> [PROBLEM TO WORK ON]: Pictures excluded, output the lines of the data below between the one holding "Where should I" and the one holding "Viewport: 2000px width, 1344px height.", inclusive, exactly as they stand.

> [RECORDED DATA]:
----------------------------------------
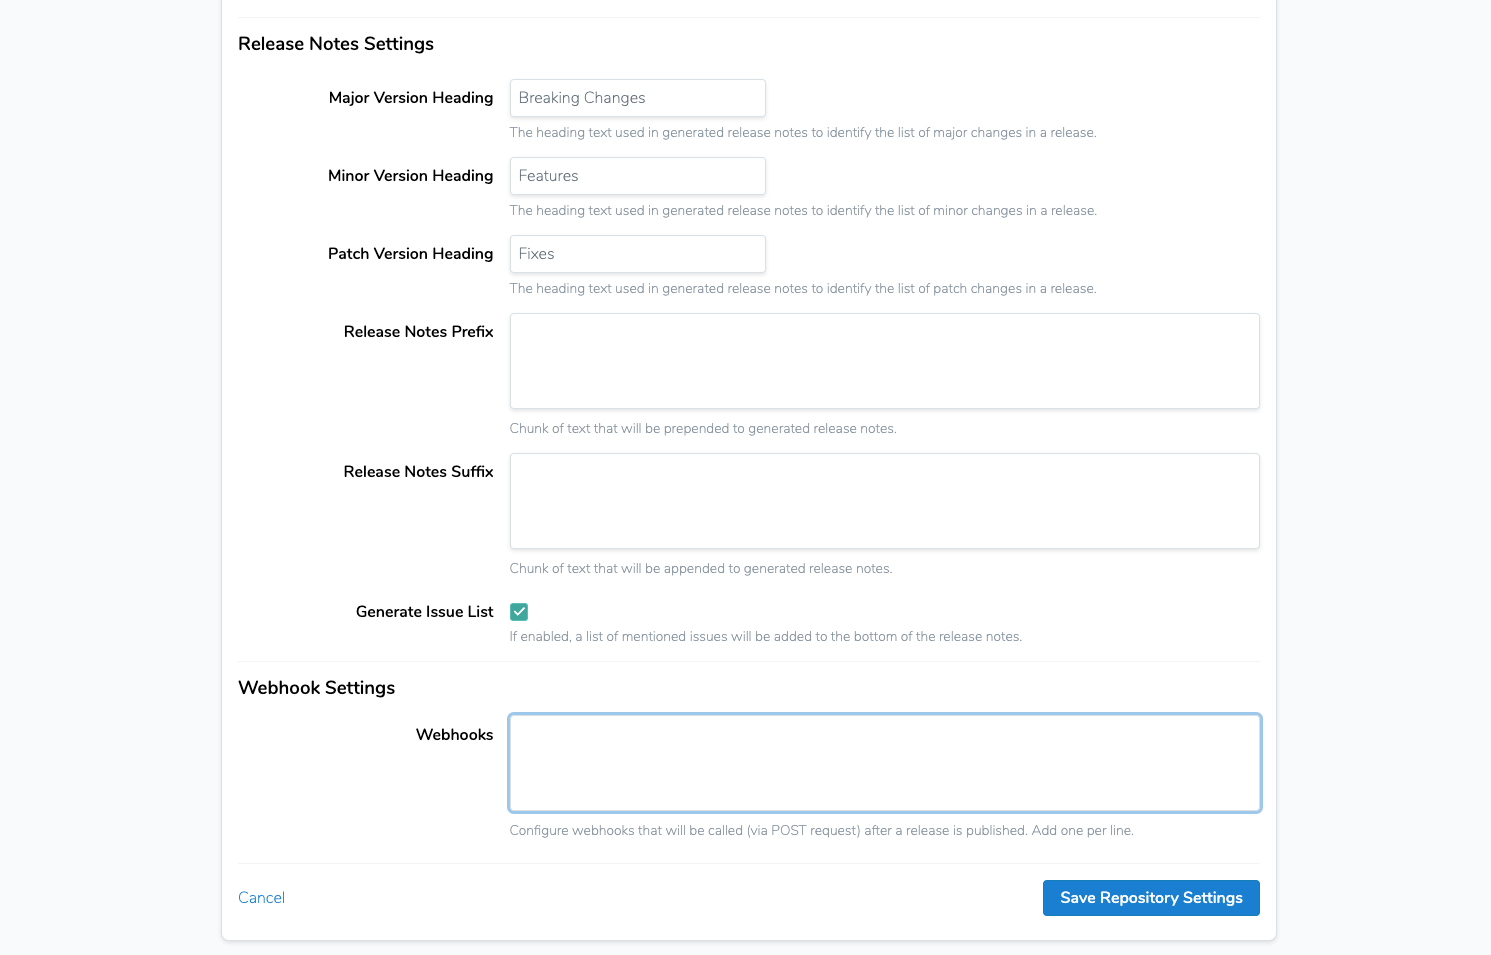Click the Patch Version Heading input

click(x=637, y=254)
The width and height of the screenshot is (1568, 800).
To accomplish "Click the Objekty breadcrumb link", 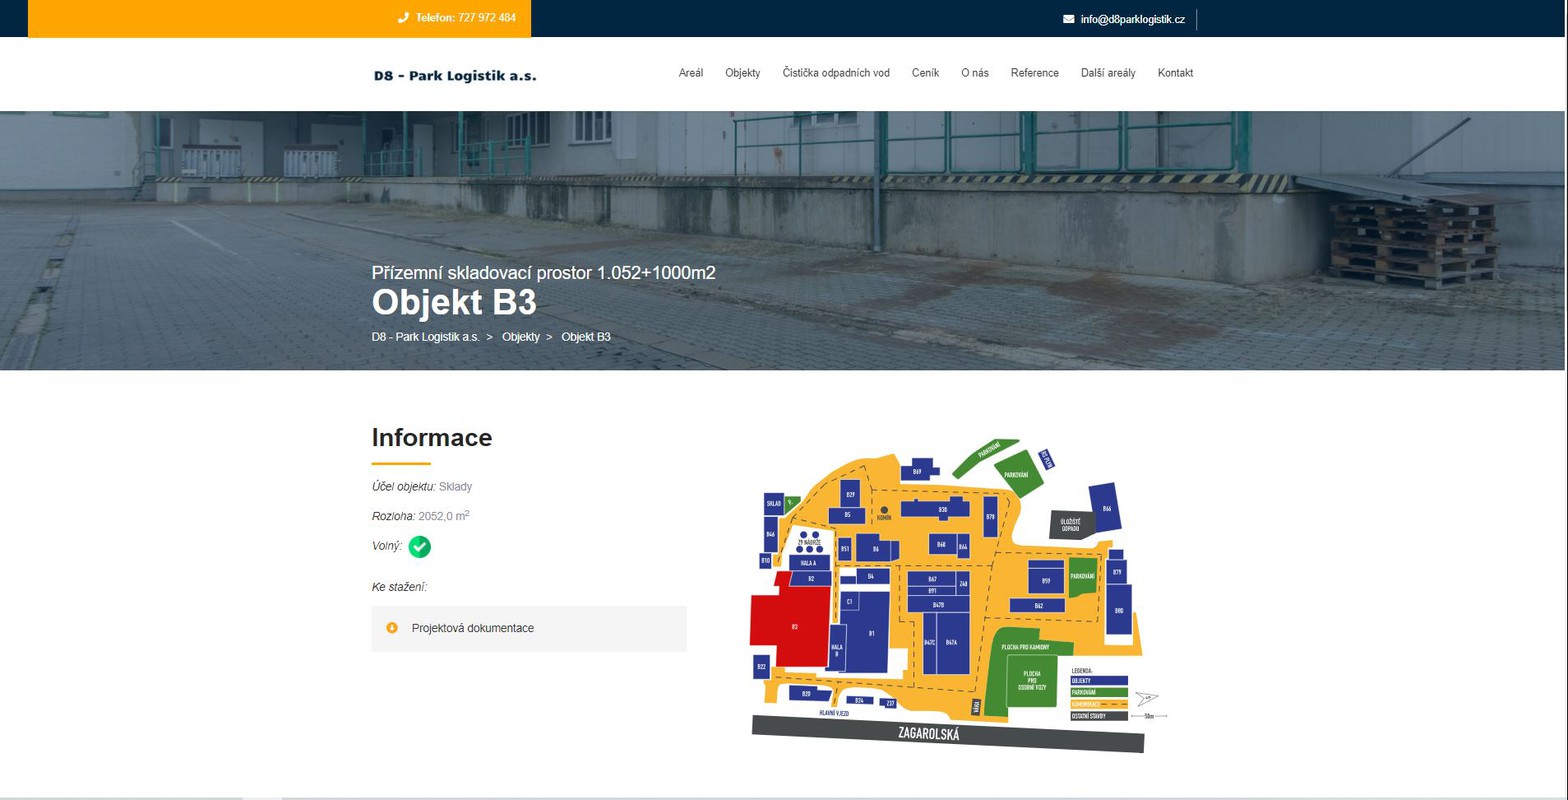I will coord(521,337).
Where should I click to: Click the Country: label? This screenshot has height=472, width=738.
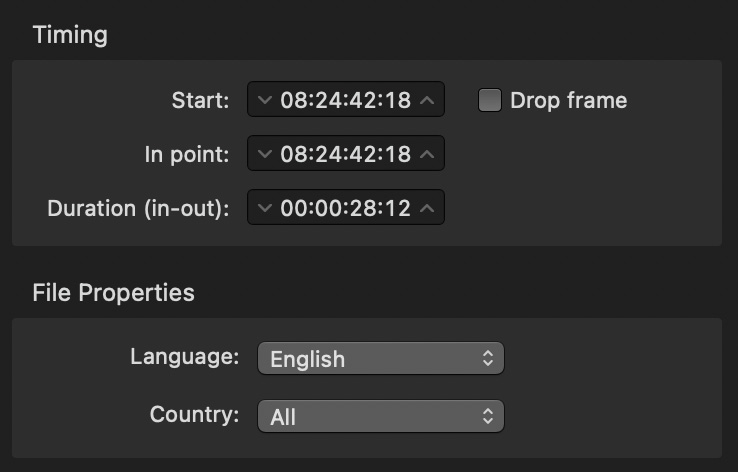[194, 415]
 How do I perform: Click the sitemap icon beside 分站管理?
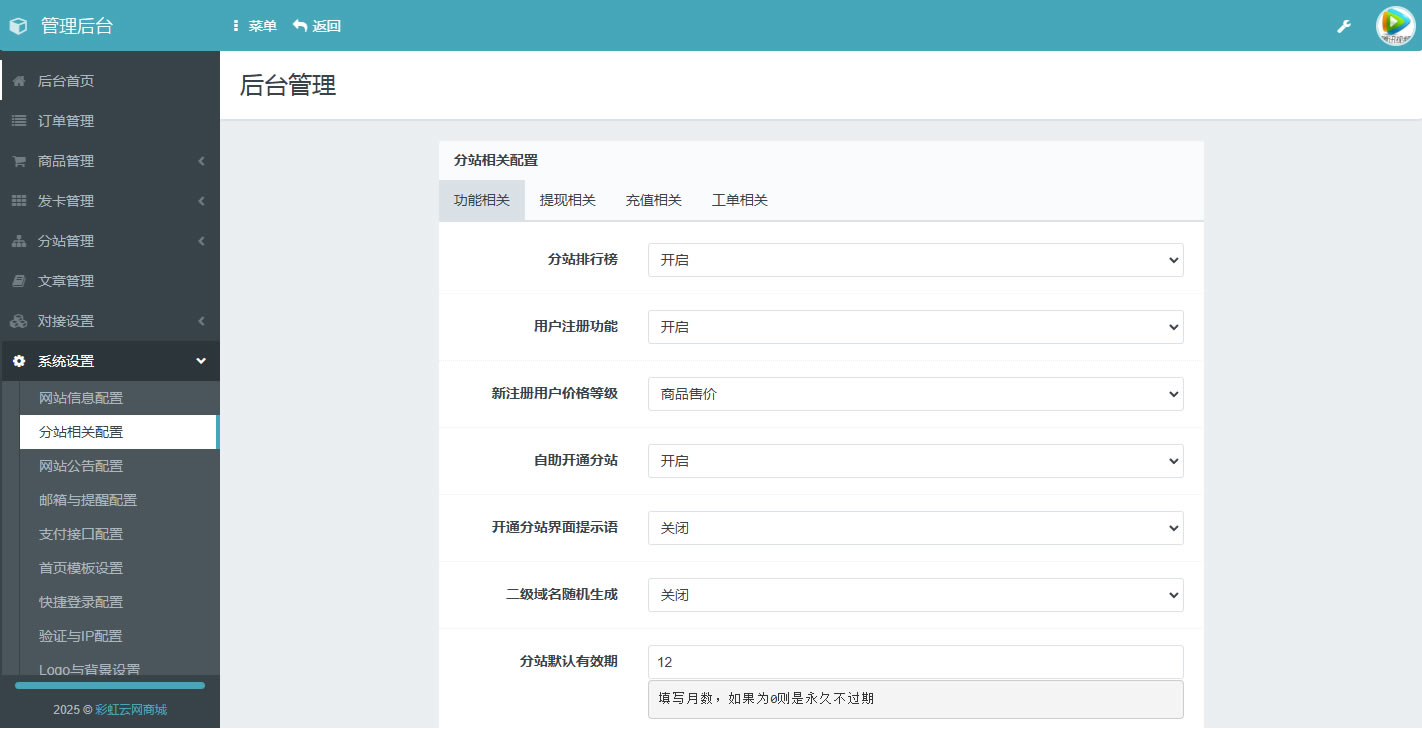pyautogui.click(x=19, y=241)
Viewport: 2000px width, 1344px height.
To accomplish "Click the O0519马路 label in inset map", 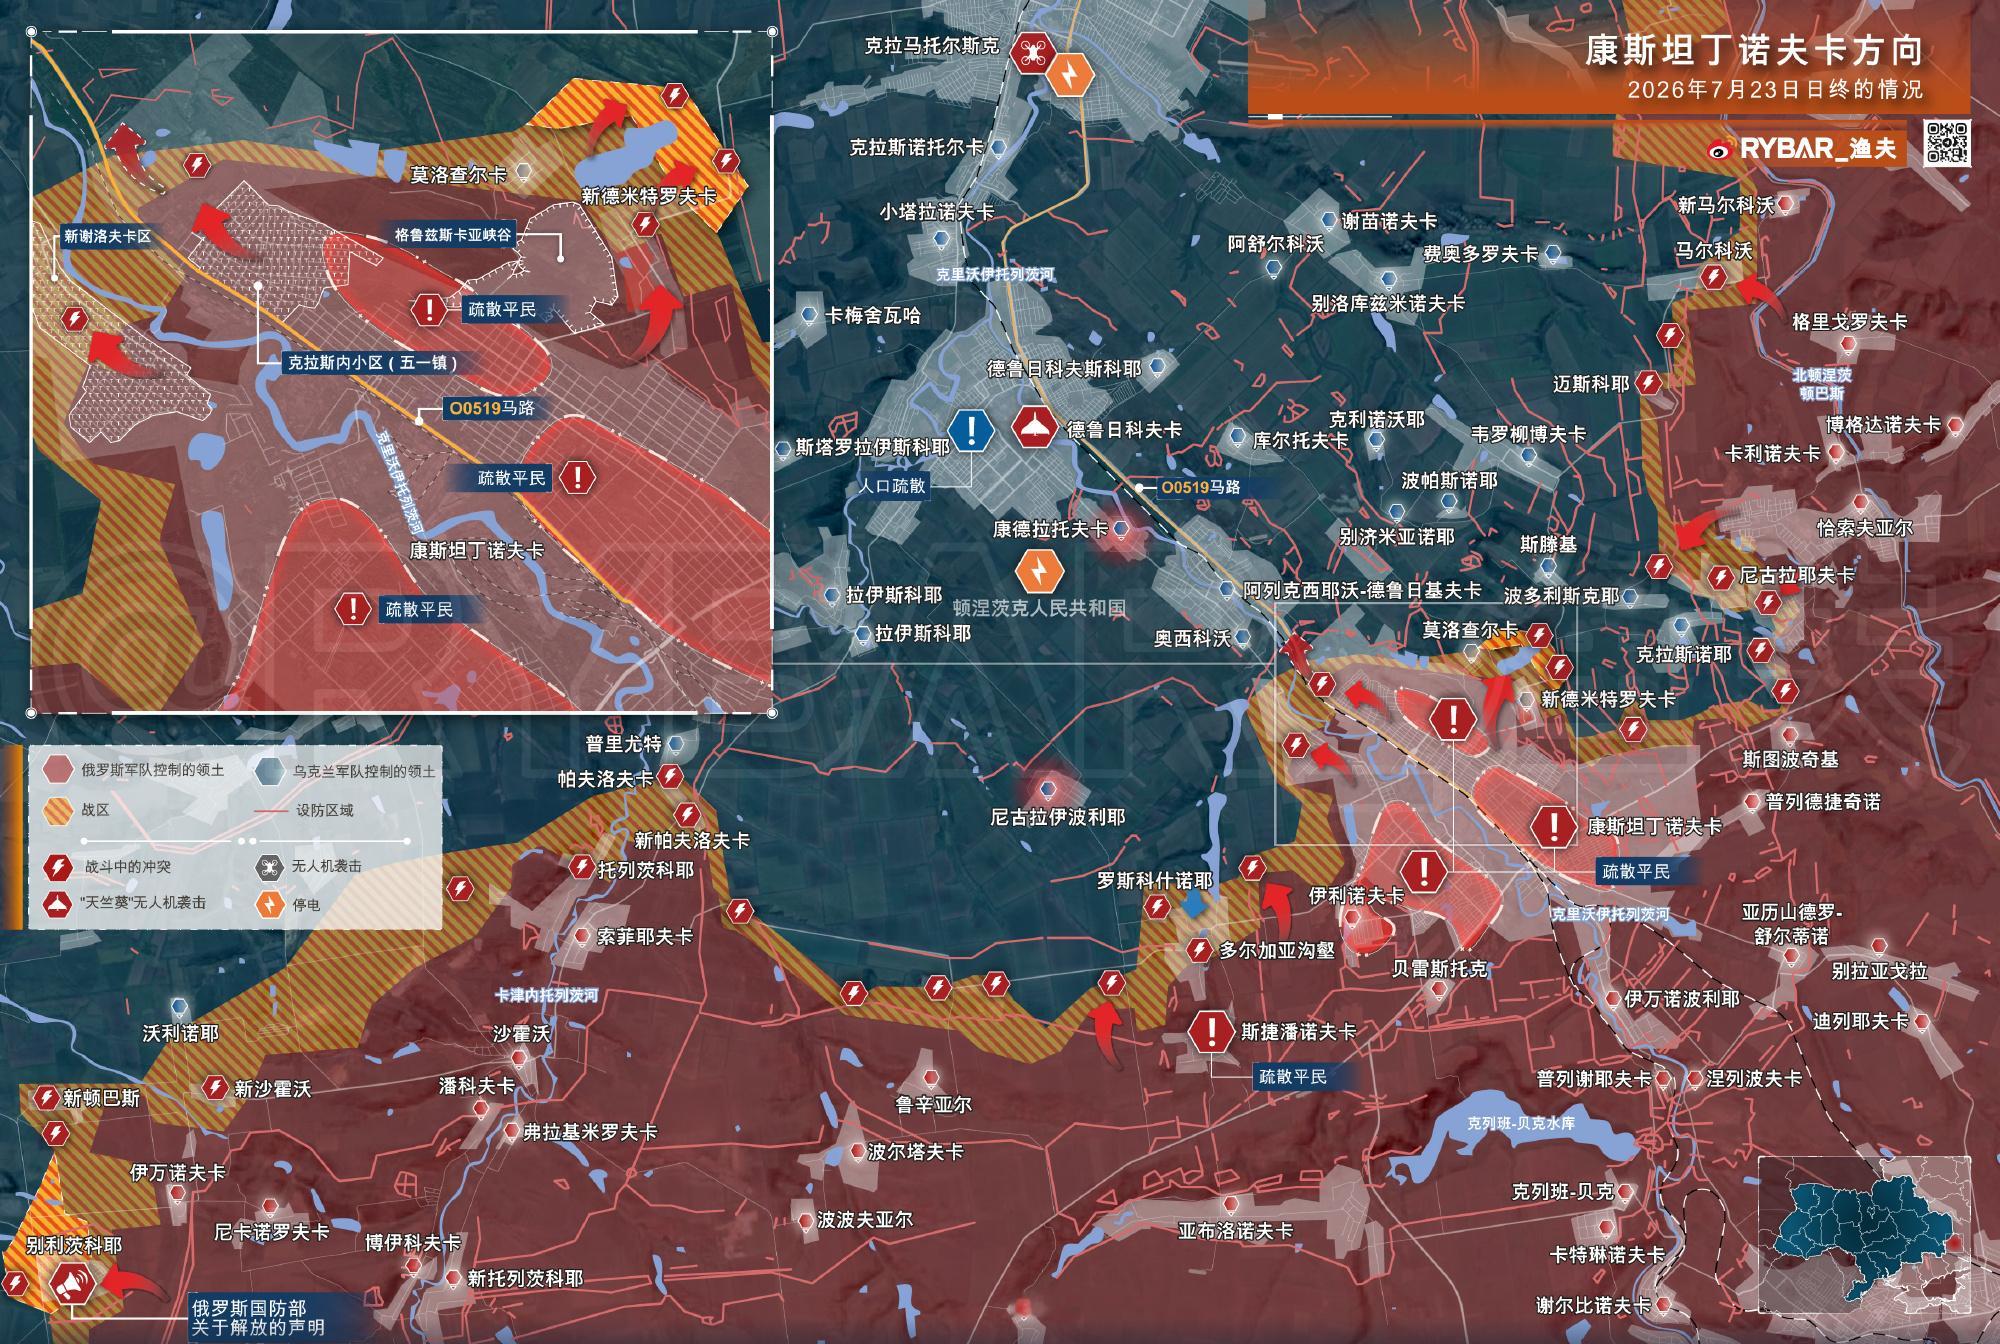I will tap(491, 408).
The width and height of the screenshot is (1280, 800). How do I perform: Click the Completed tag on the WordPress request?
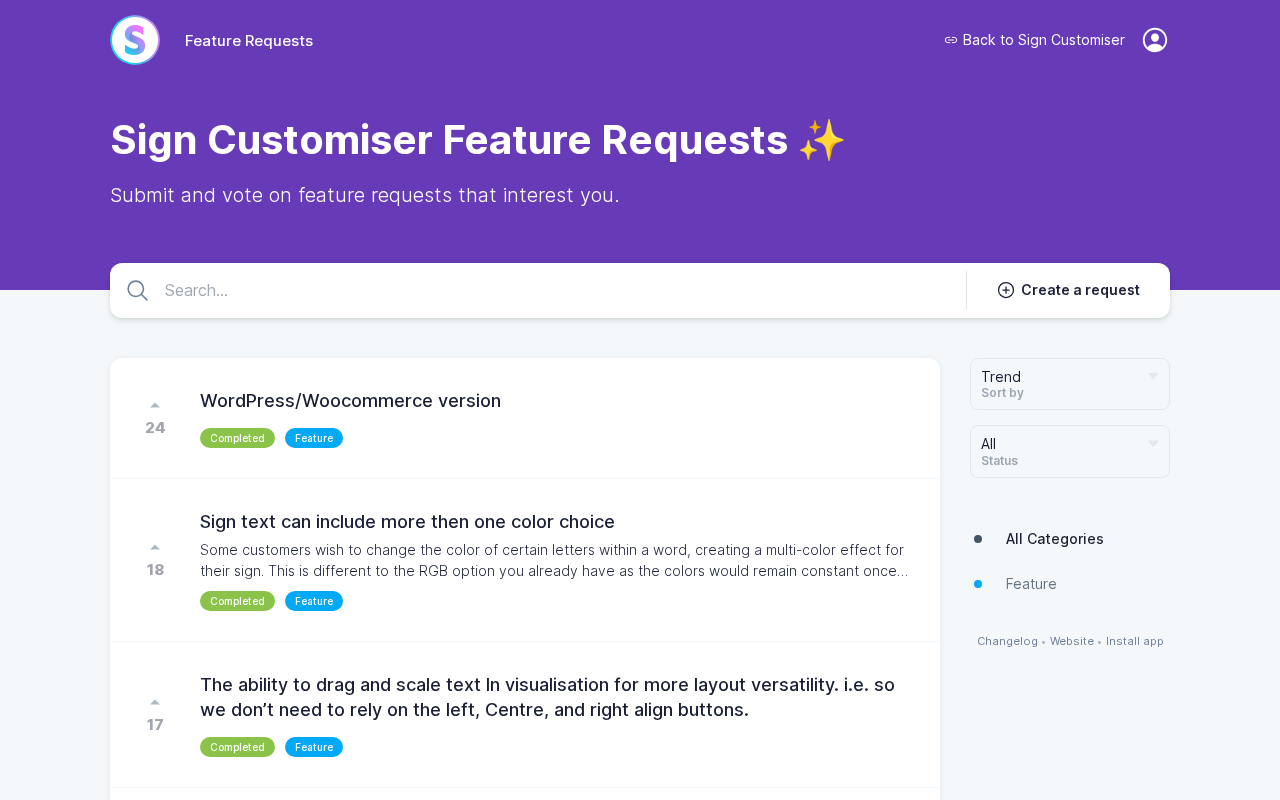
----------------------------------------
> [ANSWER SECTION]:
Where should I click to: Click the Country: label? This screenshot has height=472, width=738.
[194, 415]
 How do I perform: Click the sitemap icon beside 分站管理?
pyautogui.click(x=19, y=241)
Viewport: 2000px width, 1344px height.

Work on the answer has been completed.